It started with hitchhiking in Malawi
ZOLA Electric’s roots start in a trip co-founder Xavier Helgesen took in 2007 to Malawi. He ended up in a fishing village on the shores of Lake Malawi to a local family’s house for dinner. He learned that his hosts relied on dirty, expensive kerosene to light their homes. He began wondering why nobody he met had even a small solar power system. Was this a technology problem or something else?
Five Years Later, ZOLA Electric Was Launched initially known as Off-Grid Electric
Xavier attended Oxford University’s MBA program and set out researching exactly why solar adoption was so slow in places where it was needed most. At Oxford, he met future ZOLA co-founder Erica Mackey. Erica had worked in Tanzania for a decade and deeply understood the African market. Joined by a renewable energy expert, Joshua Pierce, they worked together on a business plan that would allow customers to buy their own solar and storage power systems over time with the money they earn. This approach could reduce upfront costs and the risk for the customer that the system would not perform as promised, aligning the company and the customer.
The founders moved to Tanzania in 2012 after working on the idea for a year at Oxford and raising seed funding, They launched a company, then called Off Grid Electric. The idea was not to build technology first, but instead to first understand customers’ needs and what they could afford. From those insights, the team could then develop technology that exactly fit customer demand.

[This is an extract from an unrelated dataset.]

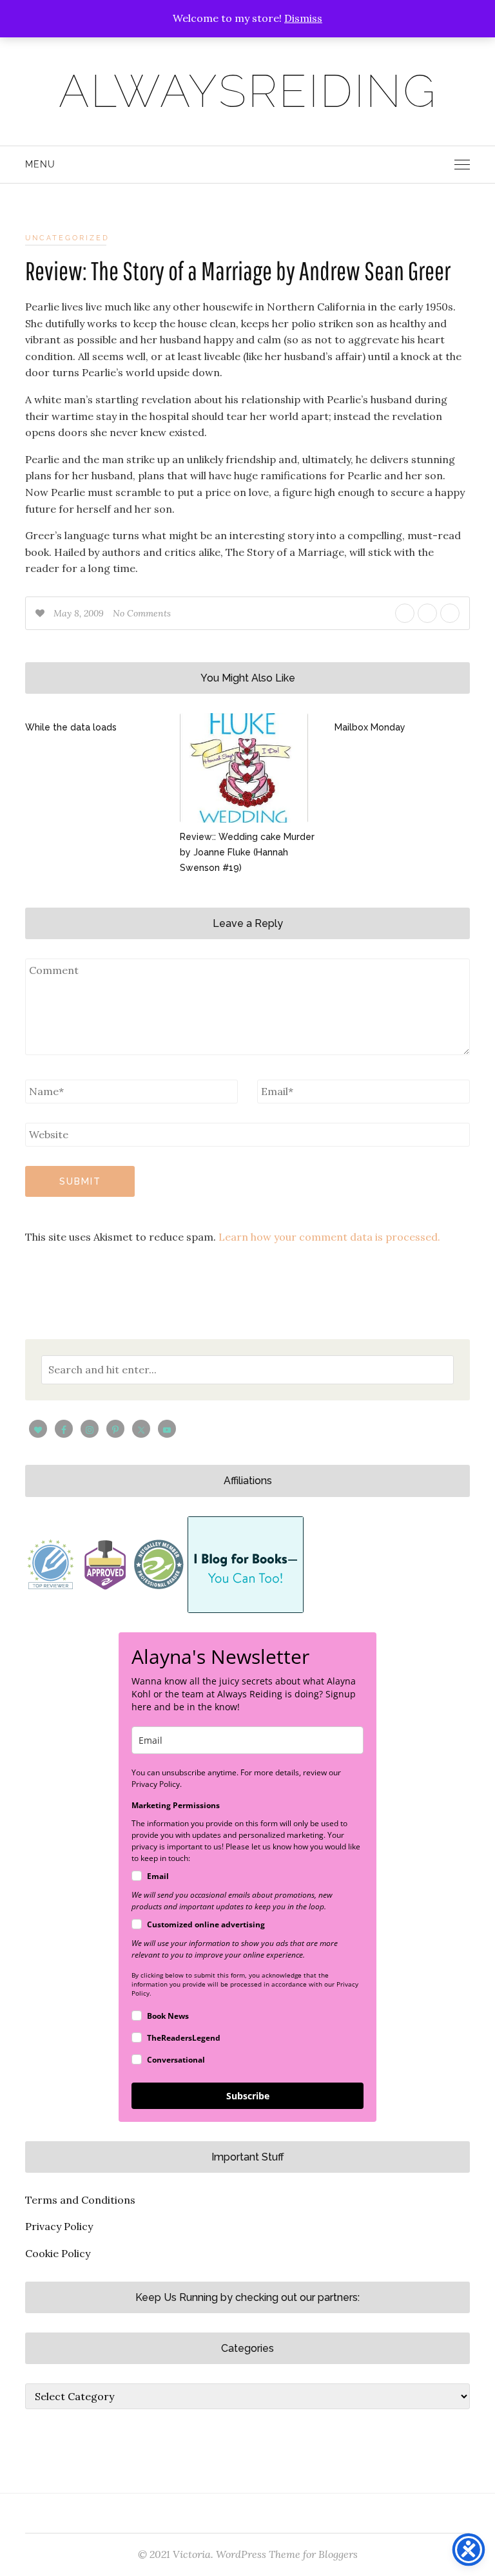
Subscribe (247, 2096)
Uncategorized (67, 238)
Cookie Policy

ZOLA Electric Today and Our Vision for the Future
Today, ZOLA is the leading solar brand in the markets it serves, offering a full energy ladder that can scale to solve any energy problem. ZOLA Electric has developed a unique design and engineering philosophy based on deep customer insights learned by powering more than 1 million lives. Solar’s first wave focused on the developed world, where customers offset their utility bills with distributed systems. If generating your own power is cheaper and more reliable than buying it from the power grid, why wouldn’t you do it?